Clockwise: A shop burnt near
Takia Shah Park, four scenes from a 3-storey mosque vandalised and burnt in
Mestonganj; six pictures showing damage to the Takia Shah Park mosque (local
Muslim volunteers are seen repairing the damage), mandir near Chowbey Gola where
idols were damaged, Below: Muhammad Sulaiman, principal of Faiz-e-Aam College
Kanpur
riot, which erupted on 16 March and continued unabated for the next two
days, was mostly a repetition of the familiar, one-sided, PAC violence we
were used to until the Rapid Action Force (RAF) was formed by Narasimha
Rao after great Muslim pressure and protests. The PAC has been thoroughly
discredited and side-lined to the point that a judicial order prevents it
fromentering Meerut where its brave jawans committed crimes unheard of in
the police history anywhere in the world.

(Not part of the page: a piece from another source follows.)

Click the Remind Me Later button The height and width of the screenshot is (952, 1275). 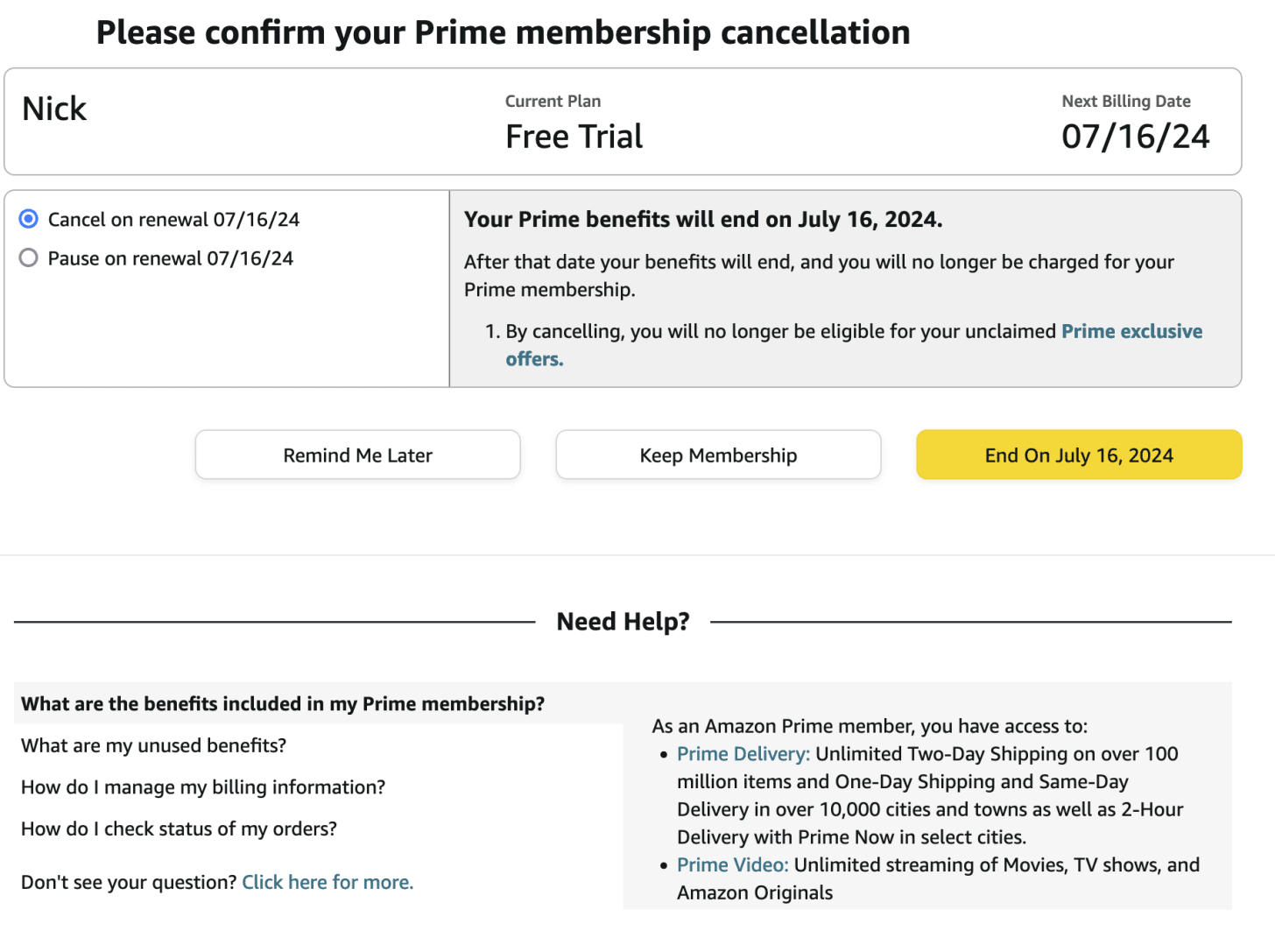(x=357, y=455)
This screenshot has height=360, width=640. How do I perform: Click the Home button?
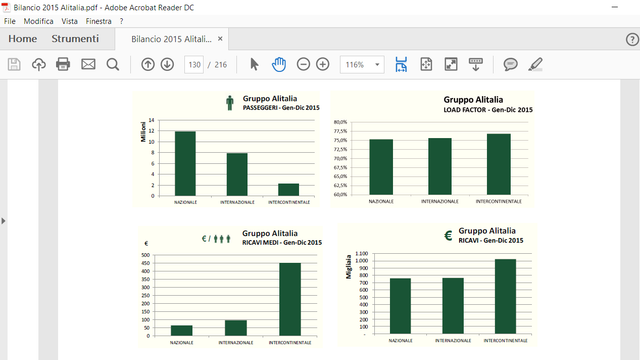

Yet the PAC still exists all over UP and the local administration,
unwillingly at times, takes the help of this infamous force in order to
quell civil disturbances. With this background it was called to the
streets of Kanpur when riots suddenly erupted after the Friday prayers on
16 March. Its unnecessary firing on the protesters, killing three youths
instantly at Chowbey Gola (three others succumbed to their wounds later)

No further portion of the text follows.